**Activity:** Transcribe every entry exactly, with nothing added or left out.

Collected data entries:

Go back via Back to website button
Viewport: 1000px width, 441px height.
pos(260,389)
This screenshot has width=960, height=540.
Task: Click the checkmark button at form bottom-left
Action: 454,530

**Output:**
Go back via Back to website button
Viewport: 1000px width, 441px height.
pos(260,389)
This screenshot has width=960, height=540.
Task: Click the checkmark button at form bottom-left
Action: 454,530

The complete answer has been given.